She looks womanly enough from behind, but her face looks really (really) manly. It has that “I’ve been mainlining steroids for a few years” look about it. You know....the unnatural box-faced look that steroids give to men and women alike.

More photos in case you figure I picked the worst of the internet collection.

To top things off, one of the sports commentators, Mary Carrillo, has a voice deeper than mine! Yikes!


++++++++++

Memory Du Jour:
1970, Southern California
I was eight. My hoodlum neighbor friend and I were the terrors of the neighborhood.

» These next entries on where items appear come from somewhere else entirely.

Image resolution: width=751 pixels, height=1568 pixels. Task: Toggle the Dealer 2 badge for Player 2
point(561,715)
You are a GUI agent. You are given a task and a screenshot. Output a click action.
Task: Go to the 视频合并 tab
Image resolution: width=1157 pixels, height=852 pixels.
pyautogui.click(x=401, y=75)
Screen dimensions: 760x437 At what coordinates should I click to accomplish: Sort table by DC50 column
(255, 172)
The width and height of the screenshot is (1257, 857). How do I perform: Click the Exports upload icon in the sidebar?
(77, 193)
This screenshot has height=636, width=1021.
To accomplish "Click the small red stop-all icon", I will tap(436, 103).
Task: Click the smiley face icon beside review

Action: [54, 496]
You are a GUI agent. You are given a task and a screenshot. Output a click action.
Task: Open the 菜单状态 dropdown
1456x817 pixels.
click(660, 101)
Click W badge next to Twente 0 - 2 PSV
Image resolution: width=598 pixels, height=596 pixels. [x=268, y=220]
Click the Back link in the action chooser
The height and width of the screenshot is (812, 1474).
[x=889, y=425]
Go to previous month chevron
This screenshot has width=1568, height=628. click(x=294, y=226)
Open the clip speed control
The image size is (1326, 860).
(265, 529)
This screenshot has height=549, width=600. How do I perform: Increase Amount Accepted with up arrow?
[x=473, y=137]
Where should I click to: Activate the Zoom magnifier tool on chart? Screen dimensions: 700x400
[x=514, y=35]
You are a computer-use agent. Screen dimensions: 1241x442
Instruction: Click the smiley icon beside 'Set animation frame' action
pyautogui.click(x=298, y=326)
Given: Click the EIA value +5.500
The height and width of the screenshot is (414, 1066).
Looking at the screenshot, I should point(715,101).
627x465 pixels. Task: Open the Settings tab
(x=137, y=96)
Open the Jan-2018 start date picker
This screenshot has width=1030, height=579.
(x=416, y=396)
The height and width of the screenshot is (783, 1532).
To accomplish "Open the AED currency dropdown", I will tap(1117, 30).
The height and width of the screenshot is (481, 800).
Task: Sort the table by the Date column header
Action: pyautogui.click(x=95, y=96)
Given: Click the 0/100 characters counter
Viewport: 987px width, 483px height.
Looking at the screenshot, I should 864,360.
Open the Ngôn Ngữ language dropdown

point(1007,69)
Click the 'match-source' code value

This was back in the day when kids could roam neighborhoods freely without worrying about being snapped up by some pedophiliac freak.

During the summer months, we spent countless days at the beach, as Southern California kids are known to do. There were two things we particularly liked to do to terrorize people at the beach:

1. While wet with salt water, we’d roll in the dry sand, completely coating ourselves. We’d then take two fistfuls of dry sand and look for the most relaxed line of fabulous beach babes we could find. Once our quarry had been identified, we’d run full speed down the line of women, jumping over each one, spreading beach sand over the lot of them. They’d scream, cuss and call us names that adults or teenagers ought not to call innocent little eight-year-olds! Some would chase us, but they never caught us.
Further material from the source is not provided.